Levantamento de 2010 do Instituto do Coração, da Universidade de São Paulo (USP), da médica Pai Ching Yu, e coordenado por Débora Diniz, mostrou que a curetagem depois do aborto foi a cirurgia mais realizada no SUS entre 1995 e 2007. O procedimento foi responsável pelo maior número de internações, com mais de 238 mil registros/ano. A maioria dos procedimentos é da interrupção provocada da gravidez. Além disso, a pesquisa de Débora, com Marcelo Medeiros, apontou que 15% das brasileiras já abortaram e 55% delas foram internadas por complicações.
Depoimentos
M. S. A., de 41 anos
“Não tinha estrutura para ter um filho. Estava com 18 anos e trabalhava em casa de família. Arrumei uma enfermeira, indicada por uma amiga, que me levou para a casa dela. Fui sedada e, quando acordei, ela disse que na minha barriga tinha gêmeos. Chorei muito. Engravidei de novo e tentei abortar. Dessa vez com a tal borrachinha, uma espécie de tubo que eles enfiam na gente. Não deu certo. Cinco anos depois, tive um mioma no útero e o médico disse que pode ter sido causado pelo primeiro aborto. Perdi o útero. Durante seis anos, não saí de casa. Tive depressão e desenvolvi transtorno bipolar. Tentei suicídio duas vezes, porque o aborto sempre vem à minha cabeça. Quando você se arrepende, dói mesmo. Pedi perdão a Deus, mas nunca mais fui a mesma.”
M. A. D. - 40 anos
“Era meu nono filho. Eu e meu marido não tínhamos mais condições de ter mais uma criança dentro de casa. Com cinco meses de gravidez, tomei coragem e abortei. Injetei 12 comprimidos do remédio que provoca aborto e outros dois. Passei muito mal. Tive uma hemorragia intensa. Achei que ia morrer. Fui levada para um hospital e tive uma parada cardíaca. Os médicos me salvaram e retiraram ‘o resto’ do feto de mim. Ele foi embrulhado em um saco de lixo e entregue ao meu marido. Foi a cena mais triste da minha vida. Não tive problemas depois. Hoje tenho 12 filhos.”
Quarta causa de morte
“O abortamento é a quarta causa de morte materna”, diz a ginecologista e professora do Departamento de Ginecologia e Obstetrícia da Faculdade de Medicina da Universidade Federal de Minas Gerais (UFMG) Alamanda Kfoury. Ela explica que quando se faz um aborto por medicamento abortivo, o remédio provoca uma contração contínua no útero. “É uma contração intensa, que faz com que o colo uterino abra e elimine o embrião. Em maternidades e hospitais, ele é usado, por exemplo, em casos de morte embrionária. A paciente é internada e toma a dose certa. Pode ser usado via oral ou intravaginal”, explica. Na clandestinidade, a medicação, que pode ser comprada até pela internet, por cerca de R$ 300, é tomada pela maioria das mulheres que quer abortar. “Porém, sem acompanhamento médico, elas o tomam de forma excessiva e, na maioria das vezes, apresentam hemorragia ou ruptura do útero, podendo até perdê-lo”, alerta a médica.

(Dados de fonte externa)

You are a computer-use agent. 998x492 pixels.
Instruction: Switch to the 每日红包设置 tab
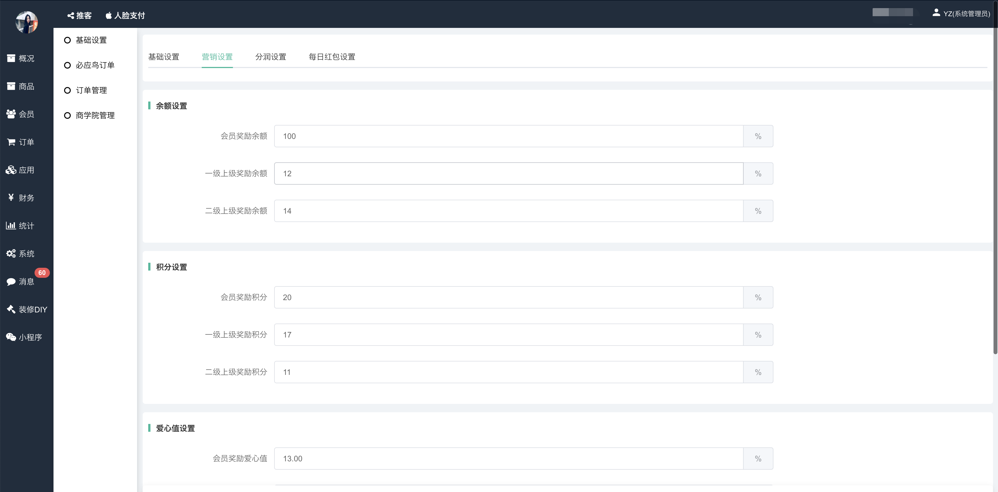(x=332, y=57)
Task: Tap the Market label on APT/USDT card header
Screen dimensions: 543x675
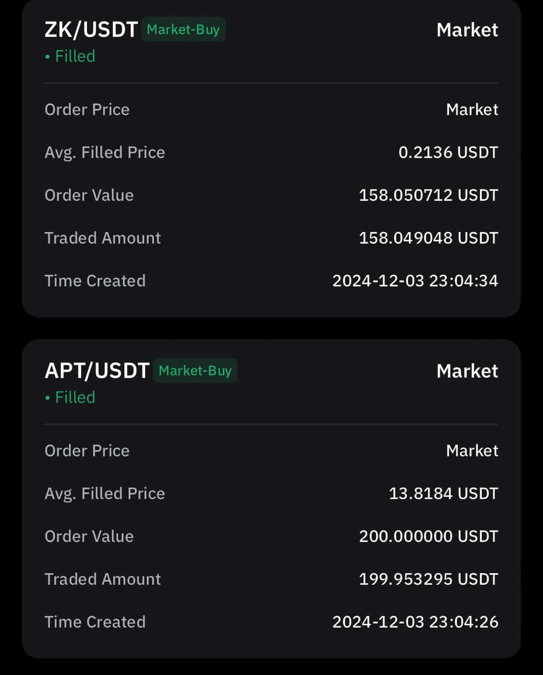Action: pyautogui.click(x=467, y=371)
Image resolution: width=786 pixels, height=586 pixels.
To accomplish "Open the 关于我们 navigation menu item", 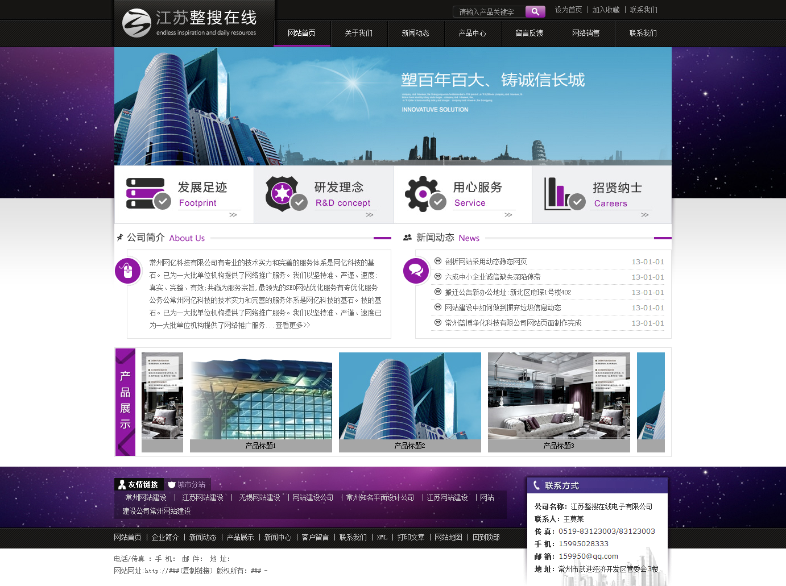I will click(358, 34).
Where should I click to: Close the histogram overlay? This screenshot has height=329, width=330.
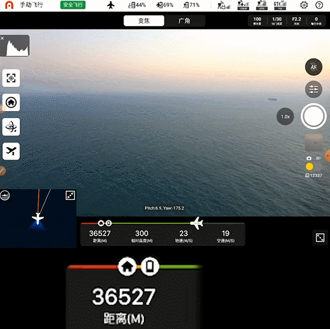pyautogui.click(x=3, y=38)
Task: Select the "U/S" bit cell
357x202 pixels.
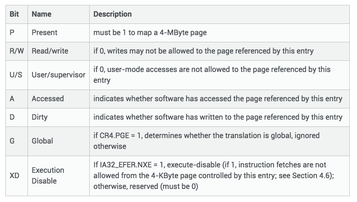Action: click(x=16, y=74)
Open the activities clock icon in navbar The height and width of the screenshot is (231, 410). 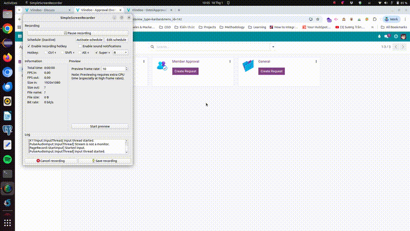pos(395,36)
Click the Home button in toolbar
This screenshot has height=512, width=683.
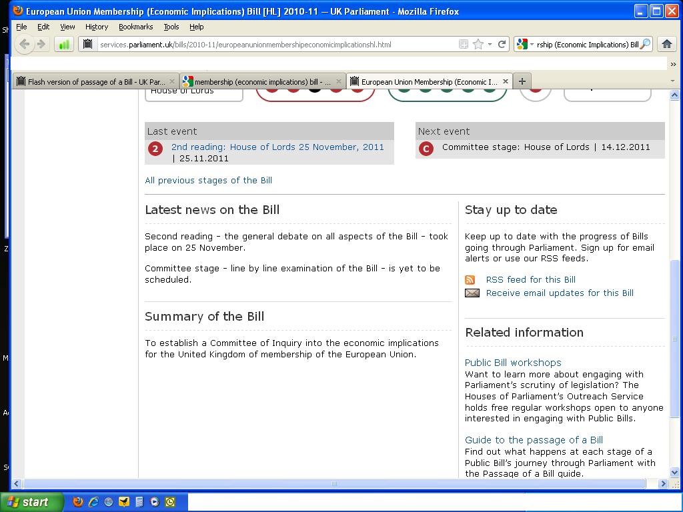[x=666, y=44]
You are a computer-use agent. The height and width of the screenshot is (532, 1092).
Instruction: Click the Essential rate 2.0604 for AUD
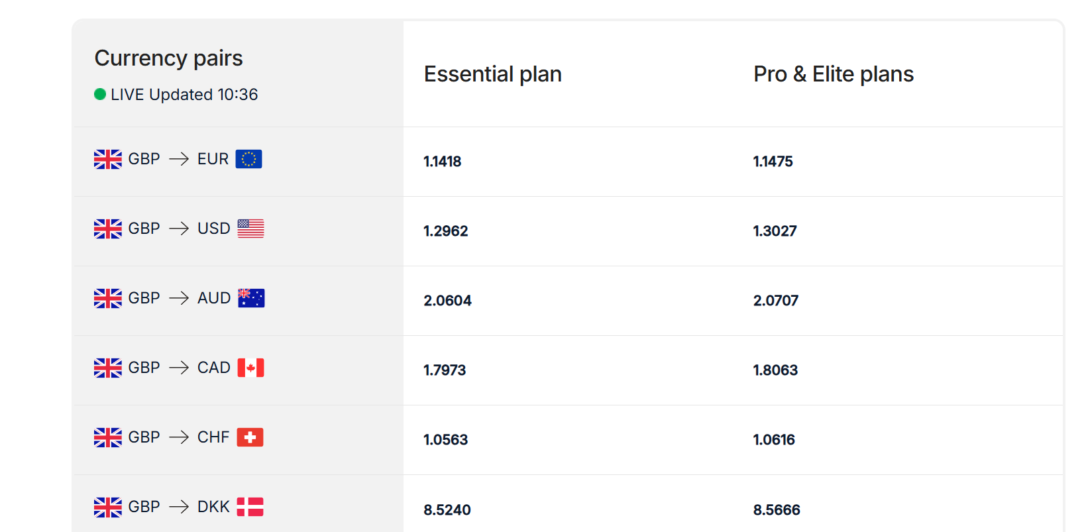point(447,301)
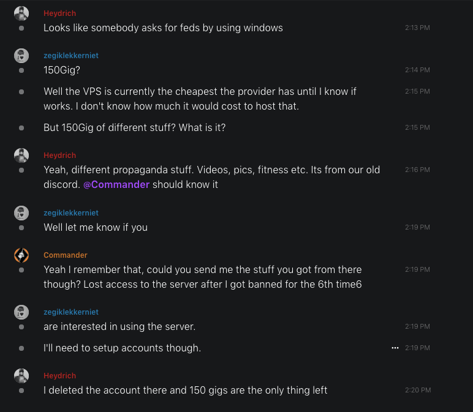Open Heydrich's avatar above the propaganda stuff message
Viewport: 473px width, 412px height.
point(21,155)
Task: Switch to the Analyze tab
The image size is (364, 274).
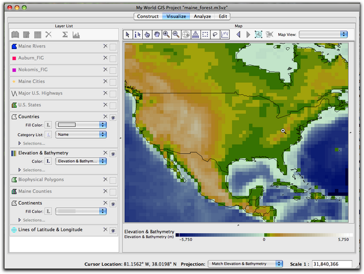Action: [x=202, y=16]
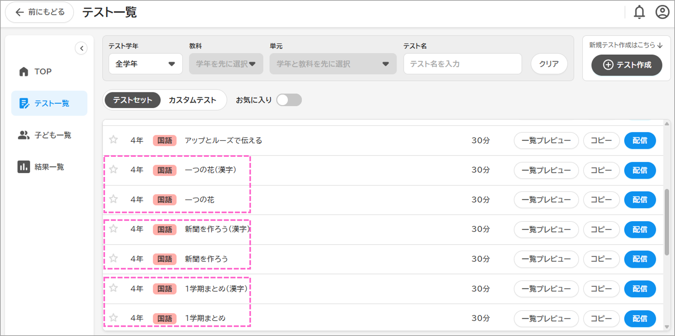Star アップとルーズで伝える as favorite

[x=113, y=140]
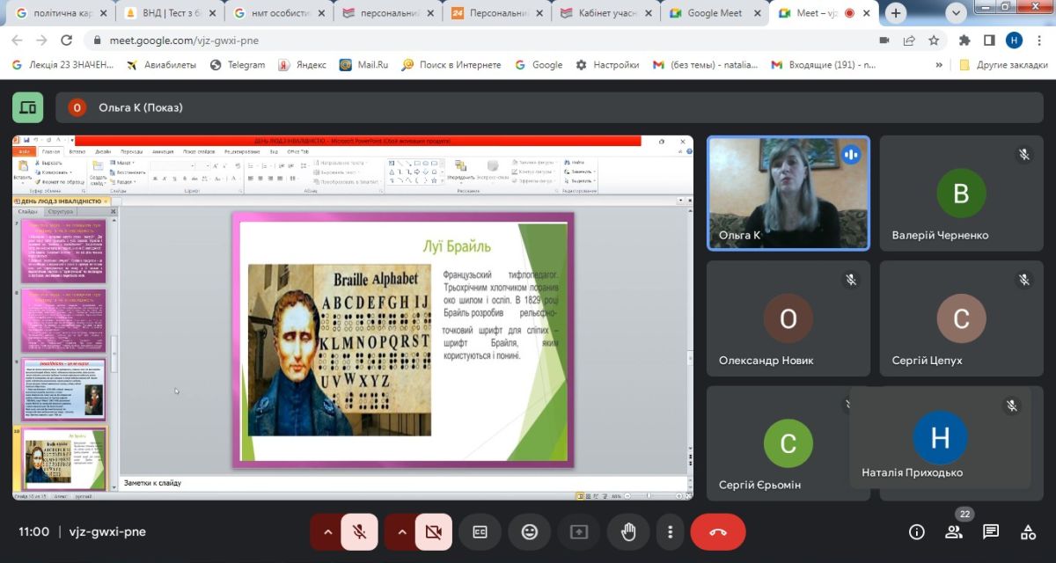
Task: Click the present screen icon
Action: (578, 532)
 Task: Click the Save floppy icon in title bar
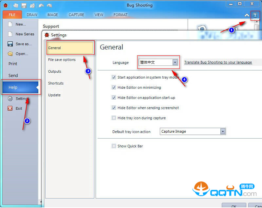coord(24,6)
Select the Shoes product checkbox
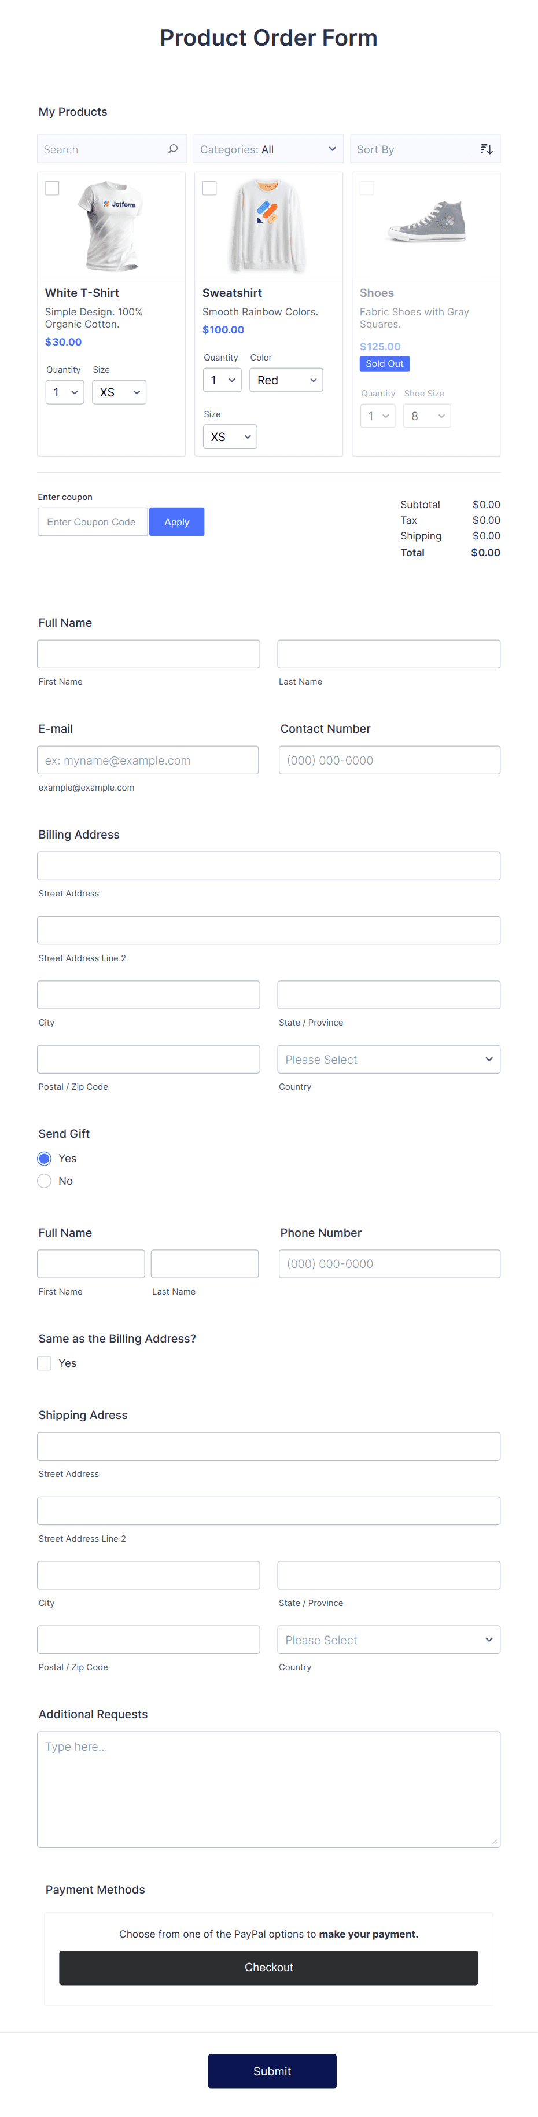Screen dimensions: 538x2117 point(366,188)
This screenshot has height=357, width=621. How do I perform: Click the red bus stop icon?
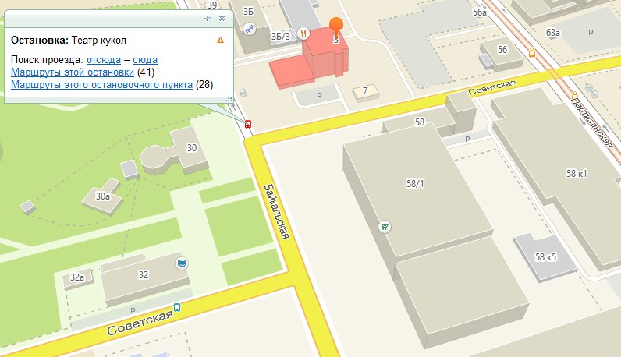pyautogui.click(x=248, y=124)
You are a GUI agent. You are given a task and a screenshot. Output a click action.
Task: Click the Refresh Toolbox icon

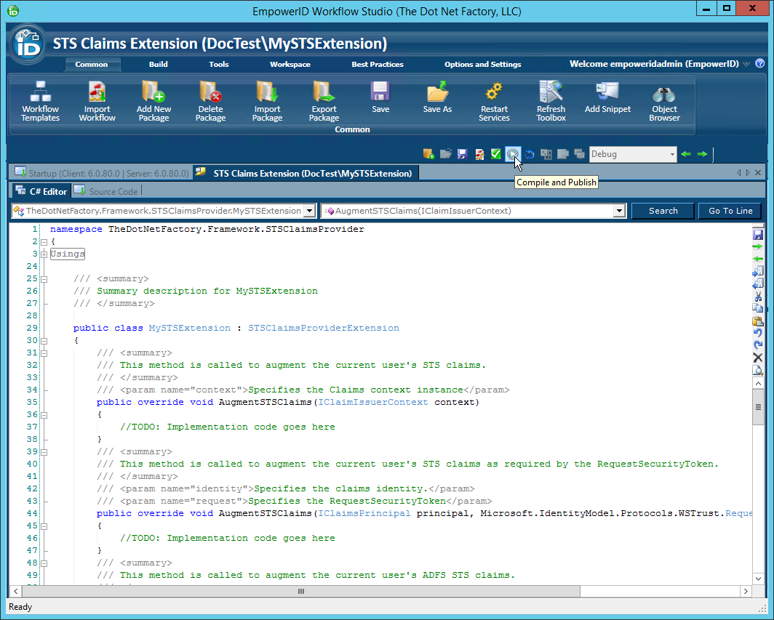point(551,100)
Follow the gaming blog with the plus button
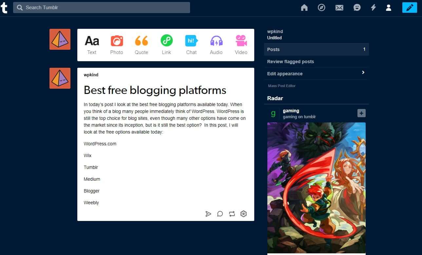 coord(361,113)
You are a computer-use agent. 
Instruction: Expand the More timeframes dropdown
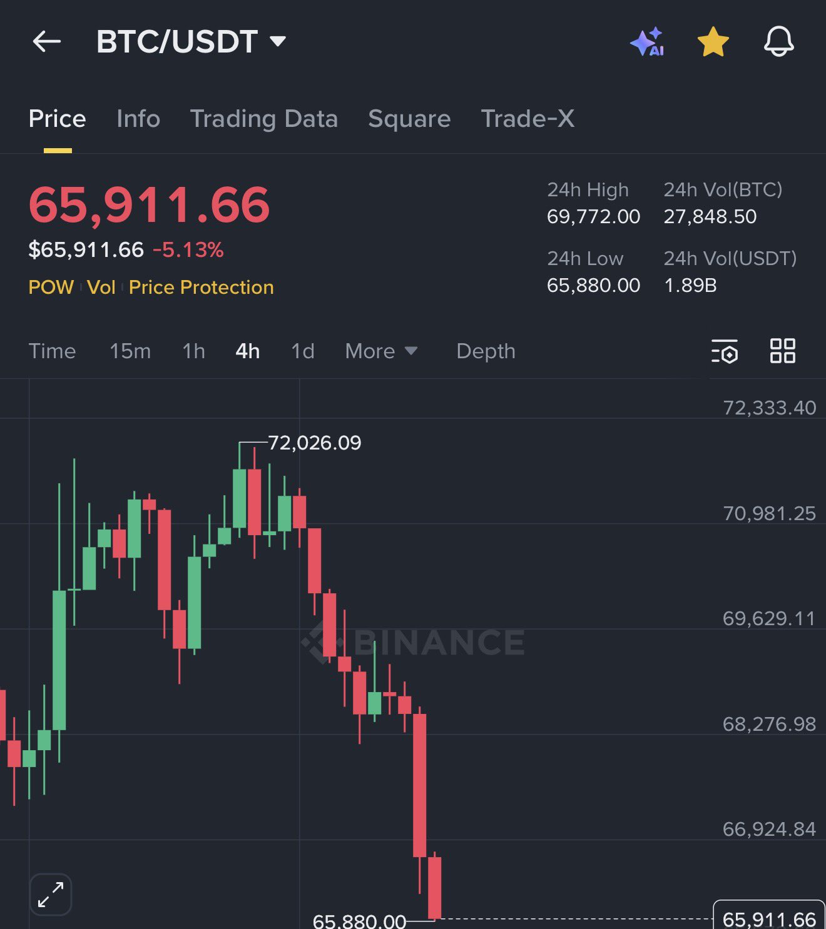[x=380, y=351]
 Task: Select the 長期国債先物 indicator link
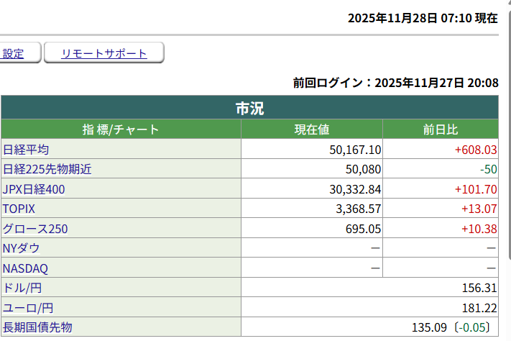(x=37, y=327)
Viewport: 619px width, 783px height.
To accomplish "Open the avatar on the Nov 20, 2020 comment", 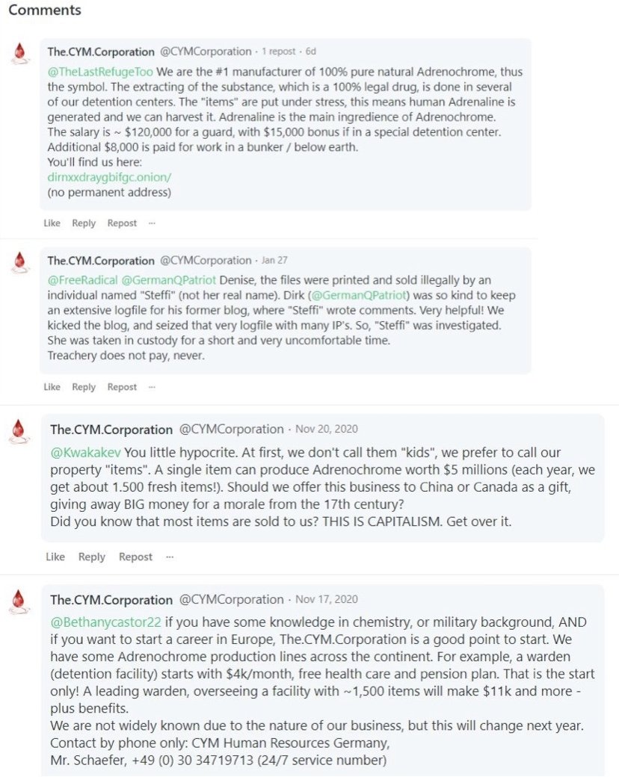I will [19, 430].
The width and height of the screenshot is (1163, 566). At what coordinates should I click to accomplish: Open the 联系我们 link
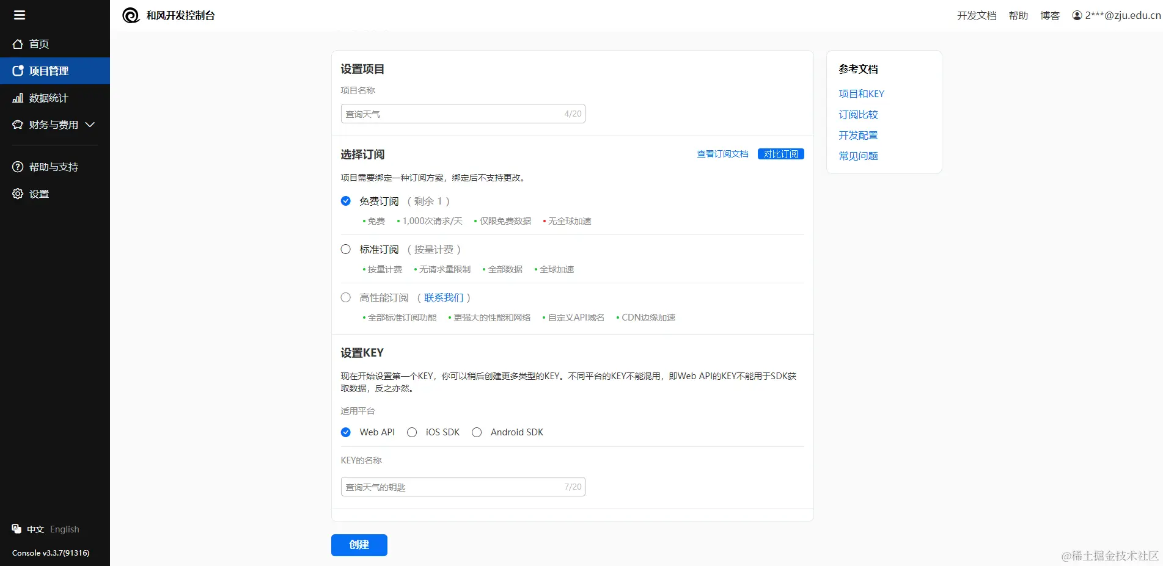point(444,297)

Outros métodos são a curetagem e aspiração ultrauterina. “São procedimentos cirúrgicos, com internação, sedação e raspagem do útero.” A ginecologista diz que em clínicas clandestinas o procedimento, muitas vezes, é feito com a introdução de um tubo de plástico, chamado cânula, no útero. “Dão um analgésico à mulher e o risco é de hemorragia. Muitas vezes, não houve a perda do feto, então há infecções e elas recorrem aos hospitais, e muitas não falam o motivo do sangramento”, conta Alamanda, lembrando que o risco de morte nesses casos é alto.
“Quando elas buscam socorro, temem ser punidas pela ilegalidade e se calam. Quando uma mulher morre, morre a família inteira”. lamenta o coordenador da Atenção da Saúde da Mulher da Secretaria Municipal de Saúde de BH, Virgílio Queiroz.